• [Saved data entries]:
----------------------------------------

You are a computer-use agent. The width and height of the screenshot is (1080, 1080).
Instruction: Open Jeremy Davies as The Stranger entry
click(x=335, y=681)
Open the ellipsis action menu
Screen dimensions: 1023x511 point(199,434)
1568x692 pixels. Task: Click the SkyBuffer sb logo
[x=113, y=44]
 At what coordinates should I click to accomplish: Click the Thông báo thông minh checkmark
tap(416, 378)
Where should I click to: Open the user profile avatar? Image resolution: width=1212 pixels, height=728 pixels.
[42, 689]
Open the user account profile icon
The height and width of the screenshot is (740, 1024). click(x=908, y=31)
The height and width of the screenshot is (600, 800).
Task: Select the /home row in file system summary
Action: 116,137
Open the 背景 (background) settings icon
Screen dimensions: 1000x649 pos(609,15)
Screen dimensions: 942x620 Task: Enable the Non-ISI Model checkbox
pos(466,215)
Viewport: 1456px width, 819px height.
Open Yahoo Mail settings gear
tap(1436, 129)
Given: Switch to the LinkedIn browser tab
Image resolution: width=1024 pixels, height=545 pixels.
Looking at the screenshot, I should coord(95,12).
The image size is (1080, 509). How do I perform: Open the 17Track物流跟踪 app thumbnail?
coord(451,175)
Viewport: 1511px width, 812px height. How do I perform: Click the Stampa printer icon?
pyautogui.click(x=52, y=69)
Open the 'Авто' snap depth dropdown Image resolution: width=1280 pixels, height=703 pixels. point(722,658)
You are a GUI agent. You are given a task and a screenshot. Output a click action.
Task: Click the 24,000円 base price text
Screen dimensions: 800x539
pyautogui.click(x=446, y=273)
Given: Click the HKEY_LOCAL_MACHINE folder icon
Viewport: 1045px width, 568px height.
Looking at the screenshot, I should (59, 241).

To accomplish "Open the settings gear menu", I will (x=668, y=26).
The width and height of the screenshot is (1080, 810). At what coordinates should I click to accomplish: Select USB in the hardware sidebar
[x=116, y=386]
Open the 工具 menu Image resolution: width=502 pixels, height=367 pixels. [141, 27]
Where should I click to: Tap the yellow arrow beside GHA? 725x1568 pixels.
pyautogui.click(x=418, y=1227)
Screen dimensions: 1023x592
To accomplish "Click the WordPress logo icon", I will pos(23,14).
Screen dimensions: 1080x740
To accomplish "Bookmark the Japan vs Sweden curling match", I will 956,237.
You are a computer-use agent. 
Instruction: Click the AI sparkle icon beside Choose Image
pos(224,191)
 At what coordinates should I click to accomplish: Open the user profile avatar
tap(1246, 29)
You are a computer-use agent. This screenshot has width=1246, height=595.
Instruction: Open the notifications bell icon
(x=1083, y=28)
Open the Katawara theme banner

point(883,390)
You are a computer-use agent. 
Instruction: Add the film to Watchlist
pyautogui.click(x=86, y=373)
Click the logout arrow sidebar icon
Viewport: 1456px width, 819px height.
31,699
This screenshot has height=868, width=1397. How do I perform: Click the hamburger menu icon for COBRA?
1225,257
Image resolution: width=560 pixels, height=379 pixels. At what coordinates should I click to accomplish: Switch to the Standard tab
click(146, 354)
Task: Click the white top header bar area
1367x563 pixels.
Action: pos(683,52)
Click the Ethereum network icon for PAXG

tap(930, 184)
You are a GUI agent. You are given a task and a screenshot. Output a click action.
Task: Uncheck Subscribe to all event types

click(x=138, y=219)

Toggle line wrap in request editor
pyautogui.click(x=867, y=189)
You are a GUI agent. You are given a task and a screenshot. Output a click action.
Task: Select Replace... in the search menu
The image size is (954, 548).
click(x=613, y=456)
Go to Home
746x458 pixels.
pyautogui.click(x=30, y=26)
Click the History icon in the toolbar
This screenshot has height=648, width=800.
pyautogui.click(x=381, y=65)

----------------------------------------

• [Try it]: When you answer, repeat every record exactly, omitting nothing.

• [Final answer]:
You are a computer-use agent. The width and height of the screenshot is (1080, 1080).
Instruction: Open Jeremy Davies as The Stranger entry
click(x=335, y=681)
Open the ellipsis action menu
Screen dimensions: 1023x511 point(199,434)
1568x692 pixels. Task: Click the SkyBuffer sb logo
[x=113, y=44]
 At what coordinates should I click to accomplish: Click the Thông báo thông minh checkmark
tap(416, 378)
Where should I click to: Open the user profile avatar? Image resolution: width=1212 pixels, height=728 pixels.
[42, 689]
Open the user account profile icon
The height and width of the screenshot is (740, 1024). click(x=908, y=31)
The height and width of the screenshot is (600, 800).
Task: Select the /home row in file system summary
Action: 116,137
Open the 背景 (background) settings icon
Screen dimensions: 1000x649 pos(609,15)
Screen dimensions: 942x620 Task: Enable the Non-ISI Model checkbox
pos(466,215)
Viewport: 1456px width, 819px height.
Open Yahoo Mail settings gear
tap(1436, 129)
Given: Switch to the LinkedIn browser tab
Image resolution: width=1024 pixels, height=545 pixels.
Looking at the screenshot, I should coord(95,12).
The image size is (1080, 509). How do I perform: Open the 17Track物流跟踪 app thumbnail?
coord(451,175)
Viewport: 1511px width, 812px height. How do I perform: Click the Stampa printer icon?
pyautogui.click(x=52, y=69)
Open the 'Авто' snap depth dropdown Image resolution: width=1280 pixels, height=703 pixels. point(722,658)
You are a GUI agent. You are given a task and a screenshot. Output a click action.
Task: Click the 24,000円 base price text
Screen dimensions: 800x539
pyautogui.click(x=446, y=273)
Given: Click the HKEY_LOCAL_MACHINE folder icon
Viewport: 1045px width, 568px height.
Looking at the screenshot, I should (59, 241).

To accomplish "Open the settings gear menu", I will (x=668, y=26).
The width and height of the screenshot is (1080, 810). At what coordinates should I click to accomplish: Select USB in the hardware sidebar
[x=116, y=386]
Open the 工具 menu Image resolution: width=502 pixels, height=367 pixels. [141, 27]
Where should I click to: Tap the yellow arrow beside GHA? 725x1568 pixels.
pyautogui.click(x=418, y=1227)
Screen dimensions: 1023x592
To accomplish "Click the WordPress logo icon", I will pos(23,14).
Screen dimensions: 1080x740
To accomplish "Bookmark the Japan vs Sweden curling match", I will 956,237.
You are a computer-use agent. 
Instruction: Click the AI sparkle icon beside Choose Image
pos(224,191)
 At what coordinates should I click to accomplish: Open the user profile avatar
tap(1246, 29)
You are a computer-use agent. This screenshot has width=1246, height=595.
Instruction: Open the notifications bell icon
(x=1083, y=28)
Open the Katawara theme banner

point(883,390)
You are a computer-use agent. 
Instruction: Add the film to Watchlist
pyautogui.click(x=86, y=373)
Click the logout arrow sidebar icon
Viewport: 1456px width, 819px height.
31,699
This screenshot has height=868, width=1397. How do I perform: Click the hamburger menu icon for COBRA?
1225,257
Image resolution: width=560 pixels, height=379 pixels. At what coordinates should I click to accomplish: Switch to the Standard tab
click(146, 354)
Task: Click the white top header bar area
1367x563 pixels.
Action: pos(683,52)
Click the Ethereum network icon for PAXG

tap(930, 184)
You are a GUI agent. You are given a task and a screenshot. Output a click action.
Task: Uncheck Subscribe to all event types

click(x=138, y=219)

Toggle line wrap in request editor
pyautogui.click(x=867, y=189)
You are a GUI agent. You are given a task and a screenshot. Output a click action.
Task: Select Replace... in the search menu
The image size is (954, 548).
click(x=613, y=456)
Go to Home
746x458 pixels.
pyautogui.click(x=30, y=26)
Click the History icon in the toolbar
This screenshot has height=648, width=800.
pyautogui.click(x=381, y=65)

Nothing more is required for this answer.